## WHAT TO WORK ON
Across the listing below, state how many lines hold the string "cell"; write nothing but that number.
--------------------------------------------------
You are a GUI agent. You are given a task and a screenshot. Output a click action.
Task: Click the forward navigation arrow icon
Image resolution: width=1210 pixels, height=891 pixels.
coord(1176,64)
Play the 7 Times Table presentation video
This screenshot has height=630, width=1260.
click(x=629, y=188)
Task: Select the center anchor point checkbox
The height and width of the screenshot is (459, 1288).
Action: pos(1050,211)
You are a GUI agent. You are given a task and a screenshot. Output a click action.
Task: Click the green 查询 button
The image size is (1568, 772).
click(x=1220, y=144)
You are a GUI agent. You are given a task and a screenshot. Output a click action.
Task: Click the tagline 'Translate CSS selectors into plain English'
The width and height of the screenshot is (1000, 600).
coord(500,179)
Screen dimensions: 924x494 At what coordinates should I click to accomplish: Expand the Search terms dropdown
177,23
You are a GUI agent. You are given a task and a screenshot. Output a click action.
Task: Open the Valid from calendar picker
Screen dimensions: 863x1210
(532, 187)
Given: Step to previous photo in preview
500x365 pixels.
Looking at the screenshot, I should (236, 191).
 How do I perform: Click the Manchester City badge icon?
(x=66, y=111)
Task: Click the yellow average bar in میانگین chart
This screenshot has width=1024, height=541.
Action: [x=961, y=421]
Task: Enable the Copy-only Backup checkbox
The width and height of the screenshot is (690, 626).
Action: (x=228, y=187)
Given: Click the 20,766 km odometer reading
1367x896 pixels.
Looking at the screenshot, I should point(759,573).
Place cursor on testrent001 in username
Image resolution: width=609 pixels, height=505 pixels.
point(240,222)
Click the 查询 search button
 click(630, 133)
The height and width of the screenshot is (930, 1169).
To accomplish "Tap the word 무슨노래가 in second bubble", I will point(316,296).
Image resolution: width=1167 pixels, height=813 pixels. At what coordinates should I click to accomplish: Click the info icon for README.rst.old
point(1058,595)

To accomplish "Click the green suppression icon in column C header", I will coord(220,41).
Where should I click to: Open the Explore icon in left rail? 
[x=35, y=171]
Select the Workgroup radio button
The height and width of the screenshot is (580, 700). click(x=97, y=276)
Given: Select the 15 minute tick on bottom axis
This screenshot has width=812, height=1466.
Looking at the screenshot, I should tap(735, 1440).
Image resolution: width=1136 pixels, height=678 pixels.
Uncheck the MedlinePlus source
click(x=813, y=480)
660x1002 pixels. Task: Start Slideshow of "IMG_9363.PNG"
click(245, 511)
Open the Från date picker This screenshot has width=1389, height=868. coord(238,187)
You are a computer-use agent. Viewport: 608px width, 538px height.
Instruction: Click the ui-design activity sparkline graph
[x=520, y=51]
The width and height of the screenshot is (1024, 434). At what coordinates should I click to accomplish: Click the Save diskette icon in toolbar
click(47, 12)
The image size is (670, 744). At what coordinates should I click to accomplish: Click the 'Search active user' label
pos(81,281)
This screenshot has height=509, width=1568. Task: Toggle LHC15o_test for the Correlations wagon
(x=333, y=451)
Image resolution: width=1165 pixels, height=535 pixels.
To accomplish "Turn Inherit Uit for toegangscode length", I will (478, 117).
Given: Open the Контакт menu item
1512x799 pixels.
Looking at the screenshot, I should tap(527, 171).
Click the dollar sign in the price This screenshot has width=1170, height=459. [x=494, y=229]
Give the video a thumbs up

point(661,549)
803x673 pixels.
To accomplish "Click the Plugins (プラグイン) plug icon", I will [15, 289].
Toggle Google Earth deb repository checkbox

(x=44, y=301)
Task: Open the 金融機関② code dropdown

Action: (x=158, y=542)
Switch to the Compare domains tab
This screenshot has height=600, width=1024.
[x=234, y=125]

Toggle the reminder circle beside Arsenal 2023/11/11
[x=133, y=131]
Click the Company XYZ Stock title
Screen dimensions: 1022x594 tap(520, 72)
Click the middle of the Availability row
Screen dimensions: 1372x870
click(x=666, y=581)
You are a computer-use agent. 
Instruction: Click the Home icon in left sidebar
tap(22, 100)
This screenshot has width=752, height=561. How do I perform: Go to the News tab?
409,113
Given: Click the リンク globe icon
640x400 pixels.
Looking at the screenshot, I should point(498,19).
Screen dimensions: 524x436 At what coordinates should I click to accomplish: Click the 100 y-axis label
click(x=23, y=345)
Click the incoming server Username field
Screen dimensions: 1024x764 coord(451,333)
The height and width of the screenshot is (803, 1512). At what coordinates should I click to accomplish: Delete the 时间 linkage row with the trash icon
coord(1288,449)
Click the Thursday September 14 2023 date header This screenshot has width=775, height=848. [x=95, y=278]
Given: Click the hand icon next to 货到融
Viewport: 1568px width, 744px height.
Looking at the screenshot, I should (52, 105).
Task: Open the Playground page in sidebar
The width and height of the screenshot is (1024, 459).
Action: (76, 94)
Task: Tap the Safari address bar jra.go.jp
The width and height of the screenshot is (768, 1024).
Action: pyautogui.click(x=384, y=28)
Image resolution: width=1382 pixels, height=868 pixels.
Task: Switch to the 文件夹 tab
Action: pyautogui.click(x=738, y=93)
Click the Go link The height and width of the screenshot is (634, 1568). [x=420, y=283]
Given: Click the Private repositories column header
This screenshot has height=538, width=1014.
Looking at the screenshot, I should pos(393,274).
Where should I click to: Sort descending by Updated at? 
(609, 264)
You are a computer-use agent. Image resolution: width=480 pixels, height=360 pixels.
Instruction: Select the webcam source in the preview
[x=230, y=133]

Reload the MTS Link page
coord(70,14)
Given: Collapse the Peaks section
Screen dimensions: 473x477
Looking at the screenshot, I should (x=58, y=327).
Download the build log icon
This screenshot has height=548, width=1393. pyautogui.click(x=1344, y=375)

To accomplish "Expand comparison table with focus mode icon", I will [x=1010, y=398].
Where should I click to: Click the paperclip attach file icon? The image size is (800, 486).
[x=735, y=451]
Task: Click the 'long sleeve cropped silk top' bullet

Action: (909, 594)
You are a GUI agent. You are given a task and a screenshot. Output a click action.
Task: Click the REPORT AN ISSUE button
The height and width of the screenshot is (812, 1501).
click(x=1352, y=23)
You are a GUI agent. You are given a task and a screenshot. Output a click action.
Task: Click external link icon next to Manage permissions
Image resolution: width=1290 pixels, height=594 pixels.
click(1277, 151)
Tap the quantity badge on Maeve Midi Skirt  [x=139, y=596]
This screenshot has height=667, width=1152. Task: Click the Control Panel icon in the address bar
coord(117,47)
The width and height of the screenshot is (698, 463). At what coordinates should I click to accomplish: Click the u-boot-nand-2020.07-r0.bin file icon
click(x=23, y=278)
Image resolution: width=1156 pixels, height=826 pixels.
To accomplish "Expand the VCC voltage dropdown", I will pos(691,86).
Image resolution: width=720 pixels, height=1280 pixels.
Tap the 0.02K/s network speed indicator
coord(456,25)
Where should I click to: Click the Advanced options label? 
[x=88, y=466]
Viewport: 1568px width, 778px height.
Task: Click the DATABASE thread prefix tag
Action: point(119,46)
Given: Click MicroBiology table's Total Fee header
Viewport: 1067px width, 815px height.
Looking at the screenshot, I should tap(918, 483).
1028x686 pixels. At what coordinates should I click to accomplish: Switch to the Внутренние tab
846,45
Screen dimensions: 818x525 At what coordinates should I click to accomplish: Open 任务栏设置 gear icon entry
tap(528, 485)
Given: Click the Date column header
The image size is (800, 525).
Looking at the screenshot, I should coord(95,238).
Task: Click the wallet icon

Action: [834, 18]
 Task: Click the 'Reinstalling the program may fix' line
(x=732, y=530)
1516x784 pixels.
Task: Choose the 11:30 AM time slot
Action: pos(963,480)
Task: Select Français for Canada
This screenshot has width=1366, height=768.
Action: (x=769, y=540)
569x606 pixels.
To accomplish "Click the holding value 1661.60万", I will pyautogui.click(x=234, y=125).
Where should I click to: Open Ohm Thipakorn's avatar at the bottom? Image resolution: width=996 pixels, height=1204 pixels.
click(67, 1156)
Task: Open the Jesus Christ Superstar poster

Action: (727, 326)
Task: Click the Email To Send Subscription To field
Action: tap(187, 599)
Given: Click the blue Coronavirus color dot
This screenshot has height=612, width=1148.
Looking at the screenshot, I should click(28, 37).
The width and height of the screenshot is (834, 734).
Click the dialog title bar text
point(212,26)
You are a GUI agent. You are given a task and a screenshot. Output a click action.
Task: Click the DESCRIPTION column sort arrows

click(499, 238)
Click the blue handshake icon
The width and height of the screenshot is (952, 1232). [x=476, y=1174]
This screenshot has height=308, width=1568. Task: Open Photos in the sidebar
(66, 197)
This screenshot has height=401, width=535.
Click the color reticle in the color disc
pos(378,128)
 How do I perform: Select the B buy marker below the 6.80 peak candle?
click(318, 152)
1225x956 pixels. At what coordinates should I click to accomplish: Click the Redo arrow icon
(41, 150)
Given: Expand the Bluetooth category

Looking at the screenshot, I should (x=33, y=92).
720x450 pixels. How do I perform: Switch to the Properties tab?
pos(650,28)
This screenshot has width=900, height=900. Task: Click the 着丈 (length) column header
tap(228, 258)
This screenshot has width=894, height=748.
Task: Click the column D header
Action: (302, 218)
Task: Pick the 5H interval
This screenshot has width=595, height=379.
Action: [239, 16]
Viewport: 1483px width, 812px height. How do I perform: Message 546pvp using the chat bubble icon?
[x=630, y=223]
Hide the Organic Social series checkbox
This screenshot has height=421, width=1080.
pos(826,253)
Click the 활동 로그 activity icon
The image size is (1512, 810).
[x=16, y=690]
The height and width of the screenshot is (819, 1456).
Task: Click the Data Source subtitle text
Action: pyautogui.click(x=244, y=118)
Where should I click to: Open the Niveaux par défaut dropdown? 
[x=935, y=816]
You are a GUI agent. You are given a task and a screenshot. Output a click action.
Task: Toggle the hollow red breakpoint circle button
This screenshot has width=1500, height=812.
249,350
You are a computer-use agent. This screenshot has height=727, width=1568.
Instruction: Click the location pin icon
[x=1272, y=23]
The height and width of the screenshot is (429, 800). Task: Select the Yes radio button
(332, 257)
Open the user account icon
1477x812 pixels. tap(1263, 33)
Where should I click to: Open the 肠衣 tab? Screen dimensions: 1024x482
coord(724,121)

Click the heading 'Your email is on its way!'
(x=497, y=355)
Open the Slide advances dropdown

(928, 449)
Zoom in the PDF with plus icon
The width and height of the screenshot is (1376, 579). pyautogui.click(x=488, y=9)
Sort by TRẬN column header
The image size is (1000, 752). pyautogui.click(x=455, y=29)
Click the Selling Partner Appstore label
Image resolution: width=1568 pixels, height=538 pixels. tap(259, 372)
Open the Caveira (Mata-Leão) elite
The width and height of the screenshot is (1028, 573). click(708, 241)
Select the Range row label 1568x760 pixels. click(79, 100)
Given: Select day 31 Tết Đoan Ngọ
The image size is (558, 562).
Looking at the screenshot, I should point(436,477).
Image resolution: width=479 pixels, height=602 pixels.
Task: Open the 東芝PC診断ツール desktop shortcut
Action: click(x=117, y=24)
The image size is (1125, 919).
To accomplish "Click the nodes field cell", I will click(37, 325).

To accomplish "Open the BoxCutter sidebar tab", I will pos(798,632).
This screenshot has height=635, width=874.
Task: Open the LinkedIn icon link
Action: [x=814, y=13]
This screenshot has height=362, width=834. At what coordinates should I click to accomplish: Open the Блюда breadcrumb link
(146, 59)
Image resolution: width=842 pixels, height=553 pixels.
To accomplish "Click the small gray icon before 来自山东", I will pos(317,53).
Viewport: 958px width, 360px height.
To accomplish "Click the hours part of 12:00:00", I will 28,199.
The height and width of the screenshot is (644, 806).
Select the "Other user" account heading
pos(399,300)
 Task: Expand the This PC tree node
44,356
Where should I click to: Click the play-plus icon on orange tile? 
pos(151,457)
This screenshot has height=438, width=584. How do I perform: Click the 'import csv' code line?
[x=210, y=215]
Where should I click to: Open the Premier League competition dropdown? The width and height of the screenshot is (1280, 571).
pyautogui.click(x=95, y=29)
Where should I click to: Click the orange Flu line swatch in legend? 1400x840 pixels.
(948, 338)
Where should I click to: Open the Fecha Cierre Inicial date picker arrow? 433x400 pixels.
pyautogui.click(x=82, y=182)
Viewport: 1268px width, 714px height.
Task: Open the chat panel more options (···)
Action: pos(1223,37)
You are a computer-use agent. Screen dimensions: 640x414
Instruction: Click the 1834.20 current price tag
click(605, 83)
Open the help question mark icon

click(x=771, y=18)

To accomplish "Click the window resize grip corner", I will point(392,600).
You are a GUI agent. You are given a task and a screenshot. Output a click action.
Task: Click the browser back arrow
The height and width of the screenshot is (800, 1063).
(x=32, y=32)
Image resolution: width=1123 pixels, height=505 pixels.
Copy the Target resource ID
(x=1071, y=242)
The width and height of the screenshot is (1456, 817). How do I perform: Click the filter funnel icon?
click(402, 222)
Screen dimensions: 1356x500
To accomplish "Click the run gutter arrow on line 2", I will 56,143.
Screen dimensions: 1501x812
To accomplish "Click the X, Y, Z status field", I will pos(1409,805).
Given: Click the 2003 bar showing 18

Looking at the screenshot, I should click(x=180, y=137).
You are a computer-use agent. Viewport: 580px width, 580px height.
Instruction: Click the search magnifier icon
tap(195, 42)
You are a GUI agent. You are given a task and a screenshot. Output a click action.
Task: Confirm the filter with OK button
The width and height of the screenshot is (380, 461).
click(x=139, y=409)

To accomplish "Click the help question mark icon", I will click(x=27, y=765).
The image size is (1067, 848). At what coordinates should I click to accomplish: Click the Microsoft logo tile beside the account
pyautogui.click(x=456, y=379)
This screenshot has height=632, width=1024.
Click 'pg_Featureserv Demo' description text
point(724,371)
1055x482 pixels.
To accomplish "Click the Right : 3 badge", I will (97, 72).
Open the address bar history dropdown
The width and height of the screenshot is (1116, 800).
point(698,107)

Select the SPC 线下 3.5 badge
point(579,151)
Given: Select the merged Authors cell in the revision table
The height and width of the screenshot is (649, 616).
--------------------------------------------------
## RESULT OF THIS TASK
2